[[ DATASET CONTENT, beginning ]]

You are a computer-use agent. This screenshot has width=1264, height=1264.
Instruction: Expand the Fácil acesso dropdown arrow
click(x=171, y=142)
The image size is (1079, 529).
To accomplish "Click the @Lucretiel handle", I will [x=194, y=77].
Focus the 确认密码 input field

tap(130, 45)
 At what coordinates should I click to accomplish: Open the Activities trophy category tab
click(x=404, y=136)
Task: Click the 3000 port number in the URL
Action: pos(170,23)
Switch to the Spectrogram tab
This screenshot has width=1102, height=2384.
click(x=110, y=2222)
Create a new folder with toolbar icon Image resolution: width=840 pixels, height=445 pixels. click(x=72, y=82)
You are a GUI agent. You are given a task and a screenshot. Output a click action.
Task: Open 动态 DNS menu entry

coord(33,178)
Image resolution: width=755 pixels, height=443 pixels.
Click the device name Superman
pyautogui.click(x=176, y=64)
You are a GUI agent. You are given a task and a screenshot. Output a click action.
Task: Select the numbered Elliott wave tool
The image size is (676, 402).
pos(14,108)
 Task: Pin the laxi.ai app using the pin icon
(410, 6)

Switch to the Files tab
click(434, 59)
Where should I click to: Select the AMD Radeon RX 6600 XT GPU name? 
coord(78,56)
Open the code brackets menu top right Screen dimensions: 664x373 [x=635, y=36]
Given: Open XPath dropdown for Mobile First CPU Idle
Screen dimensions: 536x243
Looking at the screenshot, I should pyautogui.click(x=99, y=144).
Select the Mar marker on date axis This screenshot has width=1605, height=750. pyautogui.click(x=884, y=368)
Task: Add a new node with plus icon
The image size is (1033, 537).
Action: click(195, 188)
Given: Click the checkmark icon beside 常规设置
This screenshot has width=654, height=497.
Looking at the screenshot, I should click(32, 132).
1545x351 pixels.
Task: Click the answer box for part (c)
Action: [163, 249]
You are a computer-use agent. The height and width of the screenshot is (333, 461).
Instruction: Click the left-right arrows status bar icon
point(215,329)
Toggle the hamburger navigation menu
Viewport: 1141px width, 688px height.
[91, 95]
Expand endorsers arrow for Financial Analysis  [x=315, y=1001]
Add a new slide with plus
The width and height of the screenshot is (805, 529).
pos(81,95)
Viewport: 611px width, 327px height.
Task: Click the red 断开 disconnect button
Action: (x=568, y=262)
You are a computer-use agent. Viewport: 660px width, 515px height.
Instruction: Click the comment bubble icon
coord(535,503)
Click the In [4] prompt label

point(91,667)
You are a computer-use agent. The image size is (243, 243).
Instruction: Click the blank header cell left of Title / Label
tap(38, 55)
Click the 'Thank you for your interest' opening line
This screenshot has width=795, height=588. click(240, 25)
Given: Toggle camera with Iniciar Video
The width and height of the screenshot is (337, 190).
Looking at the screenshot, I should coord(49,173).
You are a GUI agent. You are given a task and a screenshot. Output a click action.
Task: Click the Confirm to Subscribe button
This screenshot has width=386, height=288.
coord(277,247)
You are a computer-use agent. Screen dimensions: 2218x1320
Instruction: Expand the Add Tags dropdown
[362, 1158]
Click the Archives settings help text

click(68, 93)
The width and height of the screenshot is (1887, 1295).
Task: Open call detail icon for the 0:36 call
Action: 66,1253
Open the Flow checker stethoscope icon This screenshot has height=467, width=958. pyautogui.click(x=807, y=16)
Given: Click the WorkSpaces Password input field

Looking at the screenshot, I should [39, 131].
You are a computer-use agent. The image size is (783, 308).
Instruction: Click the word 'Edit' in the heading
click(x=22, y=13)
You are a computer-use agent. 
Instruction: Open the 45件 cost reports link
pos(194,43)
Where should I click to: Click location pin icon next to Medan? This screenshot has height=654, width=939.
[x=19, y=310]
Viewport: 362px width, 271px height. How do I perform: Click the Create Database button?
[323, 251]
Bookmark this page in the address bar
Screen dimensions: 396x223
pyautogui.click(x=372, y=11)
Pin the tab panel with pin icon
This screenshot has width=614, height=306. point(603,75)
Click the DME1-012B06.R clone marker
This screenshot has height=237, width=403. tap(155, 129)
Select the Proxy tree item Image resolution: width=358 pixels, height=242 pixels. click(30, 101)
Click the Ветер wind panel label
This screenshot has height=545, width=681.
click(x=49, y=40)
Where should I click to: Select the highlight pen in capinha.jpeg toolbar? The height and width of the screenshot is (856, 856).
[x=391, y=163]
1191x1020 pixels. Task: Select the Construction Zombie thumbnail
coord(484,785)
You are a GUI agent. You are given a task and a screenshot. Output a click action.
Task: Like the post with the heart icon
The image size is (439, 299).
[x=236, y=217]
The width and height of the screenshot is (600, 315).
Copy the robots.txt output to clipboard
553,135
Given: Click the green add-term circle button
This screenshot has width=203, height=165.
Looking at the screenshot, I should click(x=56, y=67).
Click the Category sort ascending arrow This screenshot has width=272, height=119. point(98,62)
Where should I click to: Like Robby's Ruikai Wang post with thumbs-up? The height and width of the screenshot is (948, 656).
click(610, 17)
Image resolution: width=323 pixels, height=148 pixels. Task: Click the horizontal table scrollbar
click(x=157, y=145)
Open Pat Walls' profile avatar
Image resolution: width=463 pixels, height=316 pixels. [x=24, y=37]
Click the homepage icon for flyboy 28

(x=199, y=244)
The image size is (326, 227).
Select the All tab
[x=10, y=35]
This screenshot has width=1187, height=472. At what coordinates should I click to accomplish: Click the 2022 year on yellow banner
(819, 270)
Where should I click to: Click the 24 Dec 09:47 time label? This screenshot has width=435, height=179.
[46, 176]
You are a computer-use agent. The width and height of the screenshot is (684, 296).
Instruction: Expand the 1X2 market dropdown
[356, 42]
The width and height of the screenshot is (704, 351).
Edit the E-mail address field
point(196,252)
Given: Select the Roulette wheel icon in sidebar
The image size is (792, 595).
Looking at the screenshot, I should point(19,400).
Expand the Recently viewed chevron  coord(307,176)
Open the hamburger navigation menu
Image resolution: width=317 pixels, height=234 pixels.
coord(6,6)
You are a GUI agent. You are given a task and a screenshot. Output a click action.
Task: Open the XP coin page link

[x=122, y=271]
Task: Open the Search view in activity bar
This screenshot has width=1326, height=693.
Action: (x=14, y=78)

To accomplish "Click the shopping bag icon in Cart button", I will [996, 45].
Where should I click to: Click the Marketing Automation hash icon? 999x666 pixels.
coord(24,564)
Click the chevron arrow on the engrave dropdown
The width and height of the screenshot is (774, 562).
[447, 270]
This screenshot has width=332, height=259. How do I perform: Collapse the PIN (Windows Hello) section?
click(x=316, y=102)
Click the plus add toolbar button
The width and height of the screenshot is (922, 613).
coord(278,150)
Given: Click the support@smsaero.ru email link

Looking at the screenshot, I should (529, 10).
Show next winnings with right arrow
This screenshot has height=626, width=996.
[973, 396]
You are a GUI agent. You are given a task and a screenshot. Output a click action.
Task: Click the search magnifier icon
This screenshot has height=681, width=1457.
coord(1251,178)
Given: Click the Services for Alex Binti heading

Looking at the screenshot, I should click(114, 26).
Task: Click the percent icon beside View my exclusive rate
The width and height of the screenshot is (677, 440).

[[ DATASET CONTENT, end ]]

WHAT TO PRODUCE:
Which lines of the data contain the string "will"? Copy each one.

OUTPUT FOR THIS EXERCISE:
To accomplish "Click the @Lucretiel handle", I will [x=194, y=77].
To accomplish "Click the shopping bag icon in Cart button", I will [996, 45].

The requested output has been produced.